Chief Byrnes begins his profile of Joseph Ottenburg by misspelling his name (although it was variously spelled Ottenburgh, Ottenberg…but never “Otter–“) and by mistakenly confusing him with a different prisoner, James Oates, arrested in 1870. In 1870, Joseph Ottenburg was still a boy of 11 or so, living in the Boys Reformatory in New York City. His parentage is unknown, but he did have a sister and an aunt living in New York City.
Byrnes is correct about Ottenburg’s 1875 conviction, and his May 1878 acquittal. However, a few months later in October 1878, Ottenburg was caught burgling and was sentenced to two years in Sing Sing–an episode missing in Byrnes’ account. After a couple of years of freedom, he was arrested again in 1883 and returned to Sing Sing under the name Joseph Stern.

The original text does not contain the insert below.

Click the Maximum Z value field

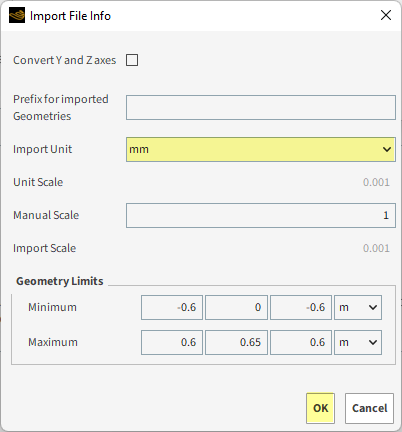(301, 342)
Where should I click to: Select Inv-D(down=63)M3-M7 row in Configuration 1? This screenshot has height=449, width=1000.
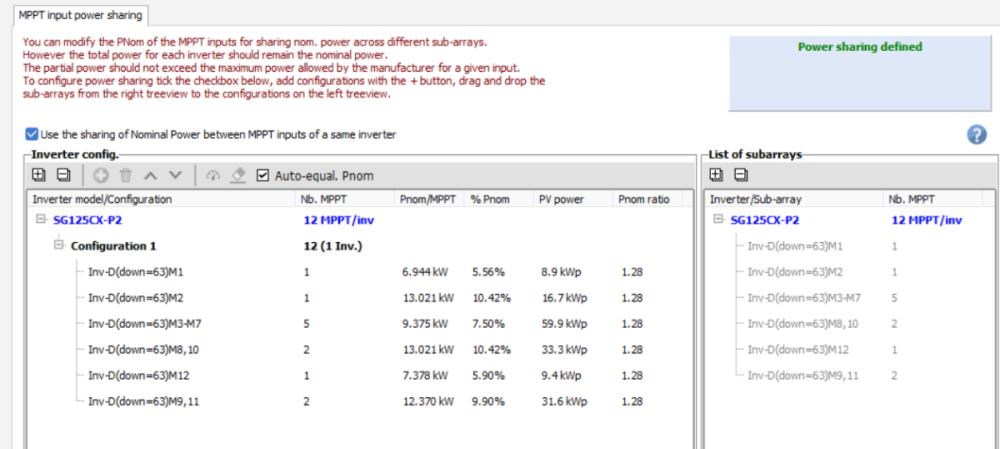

Upon release from Sing Sing in 1886, Ottenburg changed scenery and moved to Chicago, where he met and wed an Irish girl, Bridget Higgins Fitzgerald. Their first child, a daughter, Mabel Ottenburg, was born in Chicago in 1887. However, the next year, 1888, Joseph Ottenberg was caught in Chicago with burglar’s tools and swag in his rooms, along with crucibles for melting down silver and gold (the safer way to dispose of metal wares if they are not to be sent to a fence far away). This evidence sent Ottenburg to Joliet prison for several years.
He returned to Chicago after his release from Joliet and sired a son, Herbert, in 1894; and a daughter, Ruth, in August of 1897. He had no known brushes with the law after Joliet; but can not be said to have gained much righteousness: he abandoned his family and moved back to New York City, enlisting in a volunteer militia during the Spanish-American War. He was 42 years old at that point, and was assigned duties as a nurse in Army hospitals. He became sick himself and was invalided out after the War ceased.
Daughter Mabel, at 13, was likely old enough to become a servant; but Bridget was forced to place Herbert and Ruth in an orphanage, the Chicago Home for the Friendless.
Ottenburg’s three children all survived their traumatic childhood, and grew into adulthood. Mabel and Ruth both married, and Herbert lived with his sister Mabel and her family. However, all trace of their father is lost after 1899.